6.2 Common Ion

Solutions already containing an ion that is in common with the substance being dissolved naturally lowers the solubility of the starting substance.

Figure 6.1: Solubility of some solids in water containing a common ion

6.2.1 Example 1: AgCl

Determine the molar concentration and the mass concentration (in g L^–1) of silver(I) chloride (m.m. = 143.32 g mol^–1) in a 0.1 M NaCl aqueous solution.

\[\mathrm{AgCl}(s) \rightleftharpoons \mathrm{Ag^+}(aq) + \mathrm{Cl^-}(aq) \quad K_{\mathrm{sp}} = 1.77\times 10^{-10}\]

If the volume of the solution was 5.0 L, determine the mass (in g) of AgCl in this solution.

Set up the ICE table. Given that NaCl is dissolved in solution, the initial concentration of Cl^–, the common ion, is 0.1 M.

	AgCl(s)	⇌	Ag+(aq)	+	Cl–(aq)
I			0		0.1
C			+x		+x
E			x		0.1+x

Write out the equilibrium expression and then solve for x.

\[\begin{align*} [\mathrm{Ag^+}][\mathrm{Cl^-}] &= K_{\mathrm{sp}}\\ (x)(0.1 + x) &= 1.77\times 10^{-10}\\ 0.1x &= 1.77\times 10^{-10}\\ x &= 1.77\times 10^{-9} ~(<< 5\%)\\[2ex] [\mathrm{Ag^+}]_{\mathrm{eq}} &= 1.77\times 10^{-9}~M \\ [\mathrm{Cl^-}]_{\mathrm{eq}} &\approx 0.1~M \end{align*}\]

Determine the molar concentration of the reactant by using stoichiometry and a product that is not a common ion (here Ag⁺).

\[\begin{align*} [\mathrm{AgCl}] &= \dfrac{1.77\times 10^{-9}~\mathrm{mol~Ag^+}}{\mathrm{L}} \left ( \dfrac{1~\mathrm{mol~AgCl}}{1~\mathrm{mol~Ag^+}} \right ) \\[1.5ex] &= 1.77\times 10^{-9}~M \end{align*}\]
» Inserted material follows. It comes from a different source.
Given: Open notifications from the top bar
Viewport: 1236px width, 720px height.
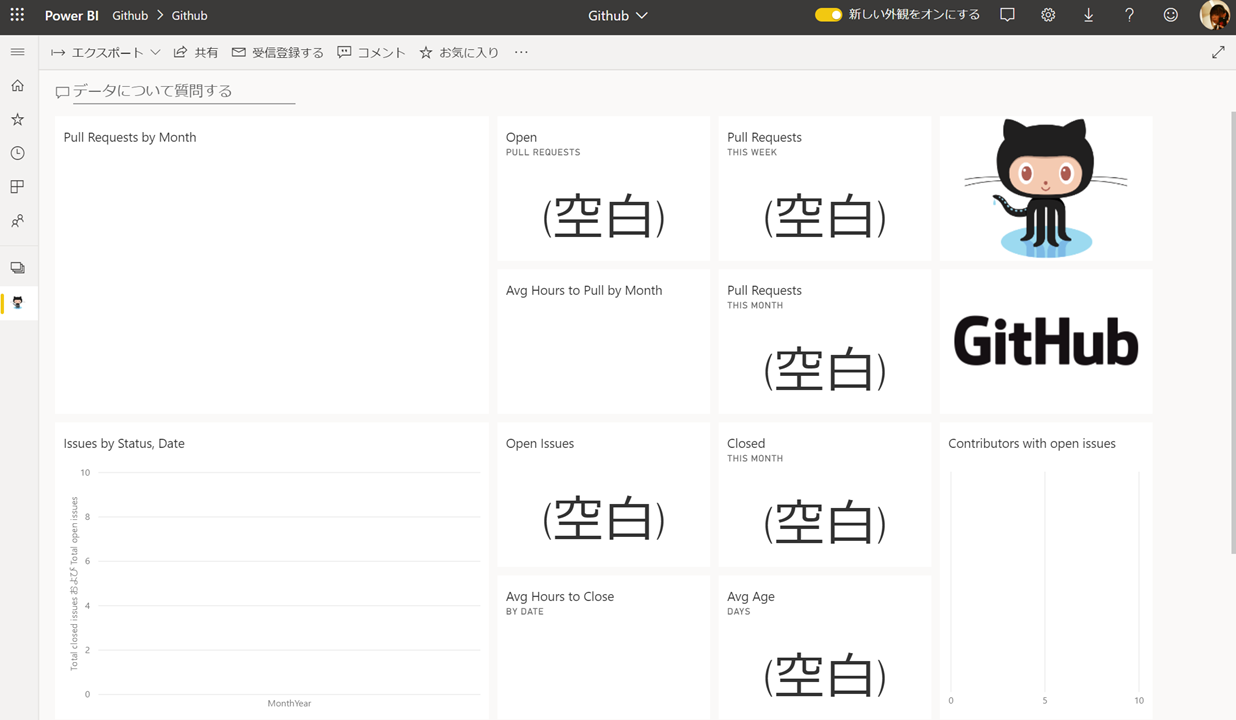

Therefore, this saturated solution is a 1.77 × 10^–9 M AgCl aqueous solution. The solubility of AgCl is much lower in a NaCl solution than pure water!

To determine the mass concentration (in g L^–1), multiply the molar concentration by the molar mass of the compound.

\[\begin{align*} \rho_{\mathrm{AgCl}} &= \left ( 1.77\times 10^{-9}~\mathrm{mol~L^{-1}} \right ) \left ( 143.32~\mathrm{g~mol^{-1}}\right ) \\[1.5ex] &= 2.54\times 10^{-7}~\mathrm{g~L^{-1}} \end{align*}\]

Therefore, this saturated solution is a 2.54 × 10^–7 g L^–1 AgCl aqueous solution.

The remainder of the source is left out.